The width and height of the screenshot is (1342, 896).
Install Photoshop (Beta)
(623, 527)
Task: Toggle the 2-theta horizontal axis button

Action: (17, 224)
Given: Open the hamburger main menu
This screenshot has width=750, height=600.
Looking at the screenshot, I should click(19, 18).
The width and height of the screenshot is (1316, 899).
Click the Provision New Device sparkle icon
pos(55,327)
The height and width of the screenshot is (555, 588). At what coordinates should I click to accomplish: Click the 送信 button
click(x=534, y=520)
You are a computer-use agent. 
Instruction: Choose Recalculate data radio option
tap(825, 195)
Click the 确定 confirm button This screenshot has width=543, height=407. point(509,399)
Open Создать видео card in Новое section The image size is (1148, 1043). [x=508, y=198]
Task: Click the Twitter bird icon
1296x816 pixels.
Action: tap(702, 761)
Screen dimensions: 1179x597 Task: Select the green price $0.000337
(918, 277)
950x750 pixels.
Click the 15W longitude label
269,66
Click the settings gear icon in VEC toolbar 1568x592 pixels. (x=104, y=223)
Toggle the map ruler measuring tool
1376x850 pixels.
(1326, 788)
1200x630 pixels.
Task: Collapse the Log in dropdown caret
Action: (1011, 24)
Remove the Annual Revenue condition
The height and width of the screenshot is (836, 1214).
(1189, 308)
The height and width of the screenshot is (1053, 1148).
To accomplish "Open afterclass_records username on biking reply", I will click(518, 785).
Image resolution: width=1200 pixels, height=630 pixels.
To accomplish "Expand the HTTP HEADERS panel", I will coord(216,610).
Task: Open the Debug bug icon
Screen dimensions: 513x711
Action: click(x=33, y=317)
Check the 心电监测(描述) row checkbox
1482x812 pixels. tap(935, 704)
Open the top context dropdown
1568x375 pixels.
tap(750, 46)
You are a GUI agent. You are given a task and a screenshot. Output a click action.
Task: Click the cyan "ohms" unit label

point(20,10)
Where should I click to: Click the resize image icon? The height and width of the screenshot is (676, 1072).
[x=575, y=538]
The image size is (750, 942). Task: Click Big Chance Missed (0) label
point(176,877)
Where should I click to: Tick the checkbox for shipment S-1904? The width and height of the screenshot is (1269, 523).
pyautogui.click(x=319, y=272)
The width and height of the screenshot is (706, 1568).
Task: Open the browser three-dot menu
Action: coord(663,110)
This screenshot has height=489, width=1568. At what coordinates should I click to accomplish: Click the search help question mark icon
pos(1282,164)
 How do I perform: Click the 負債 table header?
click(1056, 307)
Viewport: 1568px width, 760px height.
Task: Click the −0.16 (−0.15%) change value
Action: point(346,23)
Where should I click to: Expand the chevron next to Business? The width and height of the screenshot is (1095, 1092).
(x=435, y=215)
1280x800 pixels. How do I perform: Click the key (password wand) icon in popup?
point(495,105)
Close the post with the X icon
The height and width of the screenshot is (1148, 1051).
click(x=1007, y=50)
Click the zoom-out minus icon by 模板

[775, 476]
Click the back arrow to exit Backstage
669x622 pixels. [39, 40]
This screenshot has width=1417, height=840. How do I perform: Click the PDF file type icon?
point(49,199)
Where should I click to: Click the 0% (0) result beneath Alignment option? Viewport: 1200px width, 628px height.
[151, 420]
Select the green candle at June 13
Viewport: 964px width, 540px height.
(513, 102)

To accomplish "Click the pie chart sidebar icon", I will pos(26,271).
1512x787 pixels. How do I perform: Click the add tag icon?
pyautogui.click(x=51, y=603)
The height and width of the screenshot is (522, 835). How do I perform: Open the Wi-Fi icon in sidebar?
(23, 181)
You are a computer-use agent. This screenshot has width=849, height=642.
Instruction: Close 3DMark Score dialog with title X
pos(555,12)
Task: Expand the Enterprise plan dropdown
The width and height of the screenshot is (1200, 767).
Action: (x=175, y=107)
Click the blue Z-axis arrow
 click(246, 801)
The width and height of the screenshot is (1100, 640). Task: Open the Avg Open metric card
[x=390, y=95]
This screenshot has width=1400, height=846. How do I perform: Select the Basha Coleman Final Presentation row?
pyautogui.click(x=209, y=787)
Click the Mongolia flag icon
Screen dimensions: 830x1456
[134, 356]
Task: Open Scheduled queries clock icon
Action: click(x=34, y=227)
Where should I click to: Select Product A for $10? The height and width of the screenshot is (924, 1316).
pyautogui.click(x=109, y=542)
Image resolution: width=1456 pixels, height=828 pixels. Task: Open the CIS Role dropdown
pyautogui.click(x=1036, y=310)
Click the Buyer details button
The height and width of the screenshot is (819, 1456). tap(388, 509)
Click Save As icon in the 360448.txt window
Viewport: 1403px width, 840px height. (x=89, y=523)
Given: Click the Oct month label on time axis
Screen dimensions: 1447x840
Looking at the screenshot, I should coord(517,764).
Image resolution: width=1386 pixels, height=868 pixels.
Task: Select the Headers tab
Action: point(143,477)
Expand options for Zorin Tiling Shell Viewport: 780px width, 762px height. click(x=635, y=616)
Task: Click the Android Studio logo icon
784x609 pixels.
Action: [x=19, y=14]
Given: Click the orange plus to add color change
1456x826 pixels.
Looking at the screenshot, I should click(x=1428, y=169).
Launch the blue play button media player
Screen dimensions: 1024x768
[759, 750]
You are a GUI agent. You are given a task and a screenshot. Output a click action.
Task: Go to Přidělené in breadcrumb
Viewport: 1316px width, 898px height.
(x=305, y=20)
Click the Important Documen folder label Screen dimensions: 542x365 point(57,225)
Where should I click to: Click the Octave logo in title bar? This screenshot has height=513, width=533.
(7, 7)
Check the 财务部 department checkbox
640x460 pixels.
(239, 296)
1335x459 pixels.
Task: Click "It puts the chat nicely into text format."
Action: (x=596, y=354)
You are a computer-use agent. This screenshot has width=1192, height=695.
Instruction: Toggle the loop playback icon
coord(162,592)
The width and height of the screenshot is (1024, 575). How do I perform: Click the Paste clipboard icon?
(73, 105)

○ ○ ○ ○ ○ ○ ○

:: Aim ::
Reproduce the listing above line for line, without changing anything in it.

:: Right answer ::
The width and height of the screenshot is (1342, 896).
Install Photoshop (Beta)
(623, 527)
Task: Toggle the 2-theta horizontal axis button

Action: (17, 224)
Given: Open the hamburger main menu
This screenshot has width=750, height=600.
Looking at the screenshot, I should click(19, 18).
The width and height of the screenshot is (1316, 899).
Click the Provision New Device sparkle icon
pos(55,327)
The height and width of the screenshot is (555, 588). At what coordinates should I click to accomplish: Click the 送信 button
click(x=534, y=520)
You are a computer-use agent. 
Instruction: Choose Recalculate data radio option
tap(825, 195)
Click the 确定 confirm button This screenshot has width=543, height=407. point(509,399)
Open Создать видео card in Новое section The image size is (1148, 1043). [x=508, y=198]
Task: Click the Twitter bird icon
1296x816 pixels.
Action: tap(702, 761)
Screen dimensions: 1179x597 Task: Select the green price $0.000337
(918, 277)
950x750 pixels.
Click the 15W longitude label
269,66
Click the settings gear icon in VEC toolbar 1568x592 pixels. (x=104, y=223)
Toggle the map ruler measuring tool
1376x850 pixels.
(1326, 788)
1200x630 pixels.
Task: Collapse the Log in dropdown caret
Action: (1011, 24)
Remove the Annual Revenue condition
The height and width of the screenshot is (836, 1214).
(1189, 308)
The height and width of the screenshot is (1053, 1148).
To accomplish "Open afterclass_records username on biking reply", I will click(518, 785).
Image resolution: width=1200 pixels, height=630 pixels.
To accomplish "Expand the HTTP HEADERS panel", I will coord(216,610).
Task: Open the Debug bug icon
Screen dimensions: 513x711
Action: click(x=33, y=317)
Check the 心电监测(描述) row checkbox
1482x812 pixels. tap(935, 704)
Open the top context dropdown
1568x375 pixels.
tap(750, 46)
You are a GUI agent. You are given a task and a screenshot. Output a click action.
Task: Click the cyan "ohms" unit label

point(20,10)
Where should I click to: Click the resize image icon? The height and width of the screenshot is (676, 1072).
[x=575, y=538]
The image size is (750, 942). Task: Click Big Chance Missed (0) label
point(176,877)
Where should I click to: Tick the checkbox for shipment S-1904? The width and height of the screenshot is (1269, 523).
pyautogui.click(x=319, y=272)
The width and height of the screenshot is (706, 1568).
Task: Open the browser three-dot menu
Action: coord(663,110)
This screenshot has height=489, width=1568. At what coordinates should I click to accomplish: Click the search help question mark icon
pos(1282,164)
 How do I perform: Click the 負債 table header?
click(1056, 307)
Viewport: 1568px width, 760px height.
Task: Click the −0.16 (−0.15%) change value
Action: point(346,23)
Where should I click to: Expand the chevron next to Business? The width and height of the screenshot is (1095, 1092).
(x=435, y=215)
1280x800 pixels. How do I perform: Click the key (password wand) icon in popup?
point(495,105)
Close the post with the X icon
The height and width of the screenshot is (1148, 1051).
click(x=1007, y=50)
Click the zoom-out minus icon by 模板

[775, 476]
Click the back arrow to exit Backstage
669x622 pixels. [39, 40]
This screenshot has width=1417, height=840. How do I perform: Click the PDF file type icon?
point(49,199)
Where should I click to: Click the 0% (0) result beneath Alignment option? Viewport: 1200px width, 628px height.
[151, 420]
Select the green candle at June 13
Viewport: 964px width, 540px height.
(513, 102)

To accomplish "Click the pie chart sidebar icon", I will pos(26,271).
1512x787 pixels. How do I perform: Click the add tag icon?
pyautogui.click(x=51, y=603)
The height and width of the screenshot is (522, 835). How do I perform: Open the Wi-Fi icon in sidebar?
(23, 181)
You are a computer-use agent. This screenshot has width=849, height=642.
Instruction: Close 3DMark Score dialog with title X
pos(555,12)
Task: Expand the Enterprise plan dropdown
The width and height of the screenshot is (1200, 767).
Action: (x=175, y=107)
Click the blue Z-axis arrow
 click(246, 801)
The width and height of the screenshot is (1100, 640). Task: Open the Avg Open metric card
[x=390, y=95]
This screenshot has width=1400, height=846. How do I perform: Select the Basha Coleman Final Presentation row?
pyautogui.click(x=209, y=787)
Click the Mongolia flag icon
Screen dimensions: 830x1456
[134, 356]
Task: Open Scheduled queries clock icon
Action: click(x=34, y=227)
Where should I click to: Select Product A for $10? The height and width of the screenshot is (924, 1316).
pyautogui.click(x=109, y=542)
Image resolution: width=1456 pixels, height=828 pixels. Task: Open the CIS Role dropdown
pyautogui.click(x=1036, y=310)
Click the Buyer details button
The height and width of the screenshot is (819, 1456). tap(388, 509)
Click Save As icon in the 360448.txt window
Viewport: 1403px width, 840px height. (x=89, y=523)
Given: Click the Oct month label on time axis
Screen dimensions: 1447x840
Looking at the screenshot, I should coord(517,764).
Image resolution: width=1386 pixels, height=868 pixels.
Task: Select the Headers tab
Action: point(143,477)
Expand options for Zorin Tiling Shell Viewport: 780px width, 762px height. click(x=635, y=616)
Task: Click the Android Studio logo icon
784x609 pixels.
Action: [x=19, y=14]
Given: Click the orange plus to add color change
1456x826 pixels.
Looking at the screenshot, I should click(x=1428, y=169).
Launch the blue play button media player
Screen dimensions: 1024x768
[759, 750]
You are a GUI agent. You are given a task and a screenshot. Output a click action.
Task: Go to Přidělené in breadcrumb
Viewport: 1316px width, 898px height.
(x=305, y=20)
Click the Important Documen folder label Screen dimensions: 542x365 point(57,225)
Where should I click to: Click the Octave logo in title bar? This screenshot has height=513, width=533.
(7, 7)
Check the 财务部 department checkbox
640x460 pixels.
(239, 296)
1335x459 pixels.
Task: Click "It puts the chat nicely into text format."
Action: (x=596, y=354)
You are a computer-use agent. This screenshot has width=1192, height=695.
Instruction: Toggle the loop playback icon
coord(162,592)
The width and height of the screenshot is (1024, 575). How do I perform: Click the Paste clipboard icon?
(73, 105)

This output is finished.